Clinical presentation Recurrent seizures
Investigations
- Serum electrolytes
- Serum antiepileptic drug levels
- Electroencephalogram (EEG)
- Brain CT scan
- Brain MRI with epilepsy protocol
Classification of epileptic syndromes
Classify epileptic seizures and epilepsy syndromes in all patients using a multi-axial diagnostic scheme (refer to ILAE classification) as failure to classify the epilepsy syndrome correctly can lead to inappropriate treatment and persistence of seizures.
Pharmacological management
- Utilize a single AED (monotherapy) and increase dose until seizures are controlled or side effects cannot be tolerated.
- If the initial treatment is unsuccessful, initiate alternative monotherapy with different drugs before resorting to drug combinations.
- Combination therapy (adjunctive or 'add-on' therapy) should only be considered when attempts at monotherapy with AEDs have not resulted in seizure freedom.
- If trials of combination therapy do not bring about worthwhile benefits, revert treatment to the initial monotherapy regimen that has proved most acceptable to the patient and consider referral for expert evaluation.
For management of status epilepticus—refer to emergency and critical care chapter
Focal seizures
First Line:
A: carbamazepine (PO) 10-20mg/kg 12hourly for 4weeks
OR
S: lamotrigine (PO) 1-5mg/kg 12hourly for 4weeks
Second line:
S: levetiracetam (PO) 10mg/kg 12hourly for 4weeks
Add-on treatment: gabapentin or sodium valproate as adjunctive treatment if first-line treatments are ineffective or not tolerated.
Generalised tonic–clonic (GTC) seizures
C: sodium valproate (PO) 10-15mg/kg 12hourly for 4weeks
OR
S: lamotrigine (PO) 1-5mg/kg 12hourly for 4weeks
Add on treatment: offer levetiracetam as adjunctive treatment if first-line treatments are ineffective or not tolerated.
Absence seizures
First Line:
C: sodium valproate (PO) 10-15mg/kg 12hourly for 4weeks
Second line: consider levetiracetam
Note: DO NOT offer carbamazepine, phenytoin or pregabalin for absence seizures.
Myoclonic seizures
First Line:
C: sodium valproate (PO) 10-15mg/kg 12hourly for 4weeks
Second line:
S: levetiracetam (PO) 10mg/kg 12hourly for 4weeks
Lenox Gastaut syndrome (LGS)
First Line:
C: sodium valproate(PO) 10-15mg/kg 12hourly for 4weeks
Second line:
S: lamotrigine (PO) 1-5mg/kg 12hourly as adjunctive treatment
Note: DO NOT offer carbamazepine or pregabalin.
Idiopathic generalised epilepsy (IGE)
First Line:
C: sodium valproate (PO) 10-15mg/kg 12hourly for 4weeks
Second line:
S: lamotrigine (PO) 1-5mg/kg 12hourly for 4weeks
Juvenile Myoclonic epilepsy (JME)
First line:
C: sodium valproate (PO) 10-15mg/kg 12hourly for 4weeks
Second line:
S: lamotrigine (PO) 1-5mg/kg 12hourly for 4weeks
OR
S: levetiracetam (PO) 10mg/kg 12hourly for 4weeks
Childhood absence epilepsy
First Line:
C: sodium valproate (PO) 10-15mg/kg 12hourly for 4weeks
Second line:
S: lamotrigine (PO) 1-5mg/kg 12hourly for 4weeks
Add-on treatment: consider clonazepam, levetiracetam if first-line treatments are ineffective or not tolerated.
Management of epilepsy in pregnancy
The use of antiepileptic drugs (AEDs) is associated with increased baseline risk of fetal malformations during pregnancy.
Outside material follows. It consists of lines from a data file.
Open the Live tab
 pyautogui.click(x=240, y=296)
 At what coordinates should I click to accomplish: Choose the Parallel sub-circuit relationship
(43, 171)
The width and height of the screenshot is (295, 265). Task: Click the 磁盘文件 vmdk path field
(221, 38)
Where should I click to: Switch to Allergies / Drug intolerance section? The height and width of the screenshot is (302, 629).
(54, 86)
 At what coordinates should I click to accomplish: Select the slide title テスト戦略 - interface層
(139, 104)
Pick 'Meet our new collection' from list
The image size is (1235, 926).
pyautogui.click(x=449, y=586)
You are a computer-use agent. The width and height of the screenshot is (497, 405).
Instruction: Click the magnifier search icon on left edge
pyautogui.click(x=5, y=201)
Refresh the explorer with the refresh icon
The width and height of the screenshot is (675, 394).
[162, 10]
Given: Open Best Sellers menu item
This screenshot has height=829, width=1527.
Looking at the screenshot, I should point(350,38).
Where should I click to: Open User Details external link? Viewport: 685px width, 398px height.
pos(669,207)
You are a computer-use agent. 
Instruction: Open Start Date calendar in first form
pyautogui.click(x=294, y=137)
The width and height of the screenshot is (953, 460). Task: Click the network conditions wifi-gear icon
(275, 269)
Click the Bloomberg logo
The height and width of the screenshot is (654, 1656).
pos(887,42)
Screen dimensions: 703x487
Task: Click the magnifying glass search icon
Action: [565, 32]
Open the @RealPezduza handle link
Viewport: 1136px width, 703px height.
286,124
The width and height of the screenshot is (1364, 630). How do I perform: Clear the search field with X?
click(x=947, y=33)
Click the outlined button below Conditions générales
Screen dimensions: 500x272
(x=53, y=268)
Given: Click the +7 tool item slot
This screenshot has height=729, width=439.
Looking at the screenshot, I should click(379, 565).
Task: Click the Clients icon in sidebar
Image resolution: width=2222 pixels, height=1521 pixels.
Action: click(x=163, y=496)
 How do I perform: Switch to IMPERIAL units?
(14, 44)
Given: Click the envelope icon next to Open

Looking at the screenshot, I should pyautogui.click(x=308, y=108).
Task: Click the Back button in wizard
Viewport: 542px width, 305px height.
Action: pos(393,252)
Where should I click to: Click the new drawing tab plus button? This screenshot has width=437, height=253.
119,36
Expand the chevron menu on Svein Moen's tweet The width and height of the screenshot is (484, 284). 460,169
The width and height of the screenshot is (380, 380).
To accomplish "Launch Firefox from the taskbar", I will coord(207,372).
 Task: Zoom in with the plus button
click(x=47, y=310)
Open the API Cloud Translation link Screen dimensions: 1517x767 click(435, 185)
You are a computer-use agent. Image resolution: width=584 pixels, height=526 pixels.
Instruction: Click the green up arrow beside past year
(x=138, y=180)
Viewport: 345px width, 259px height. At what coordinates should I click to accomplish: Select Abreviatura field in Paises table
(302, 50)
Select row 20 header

Prescribe Folic acid to all women of childbearing age and girls on AEDs preconception. Attempt to decrease pharmacological treatment to monotherapy and utilize the lowest possible effective dose of drugs that have shown minimal risk of maternal and fetal neural tube defects
S: lamotrigine (PO) 1-5mg/kg 12hourly for 4weeks
OR
S: levetiracetam (PO) 10mg/kg 12hourly for 4weeks
AND
A: folic acid (PO) 5mg 24hourly for 3-6months
In women who have not had a seizure for at least 2years, attempt complete withdrawal of AEDs.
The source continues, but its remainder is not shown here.